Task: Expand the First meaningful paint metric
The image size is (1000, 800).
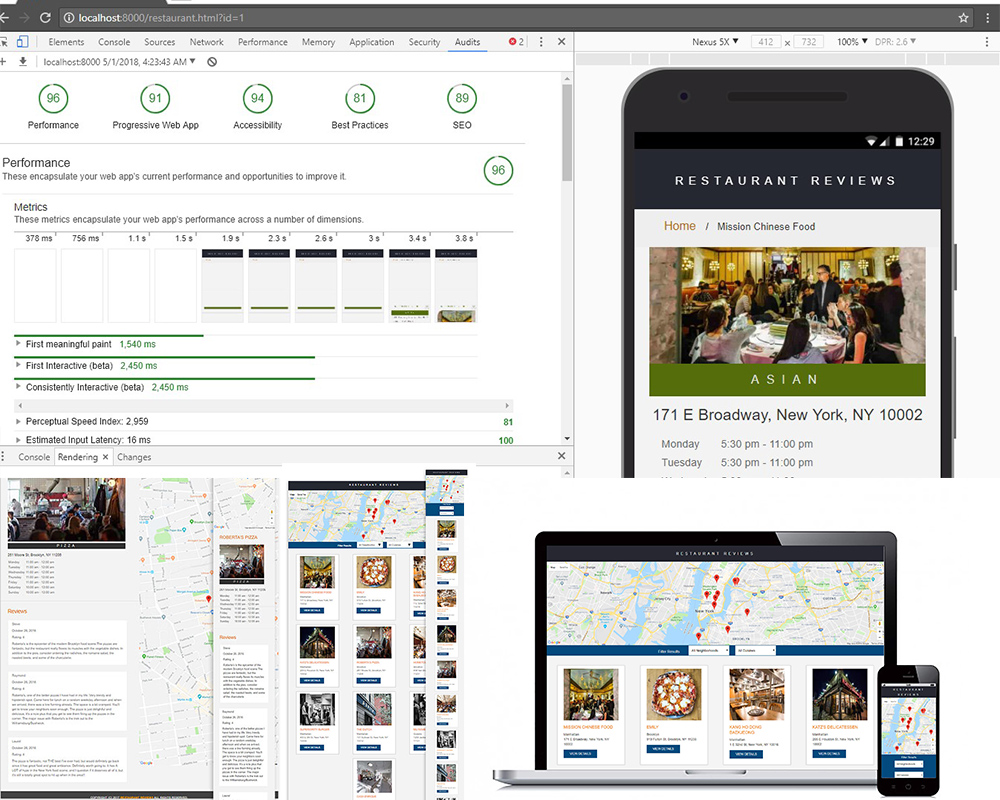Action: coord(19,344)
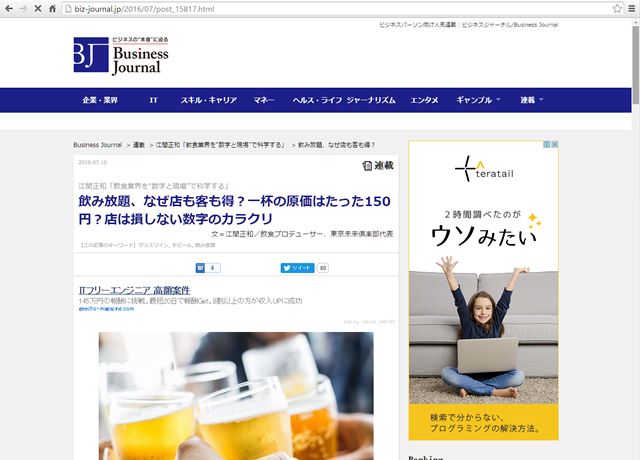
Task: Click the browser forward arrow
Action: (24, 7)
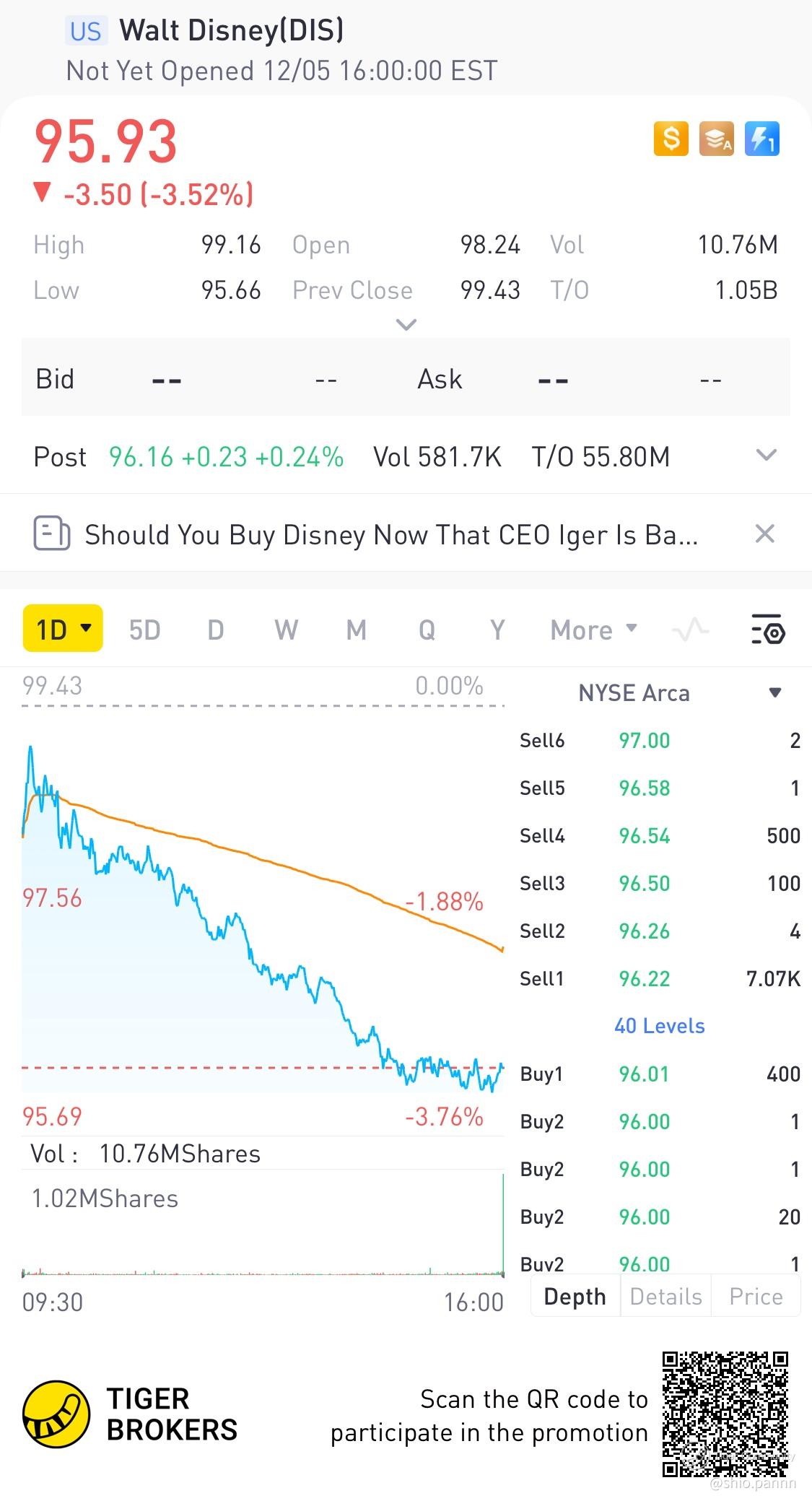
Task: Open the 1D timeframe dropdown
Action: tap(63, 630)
=-=-=
> [Requirement]:
Retype each of the entries above exactly as it appears, with no pictures.

> [Solution for this problem]:
Task: Expand the First meaningful paint metric
The image size is (1000, 800).
Action: coord(19,344)
Task: Click the browser forward arrow
Action: (24, 7)
Task: Open the 1D timeframe dropdown
Action: tap(63, 630)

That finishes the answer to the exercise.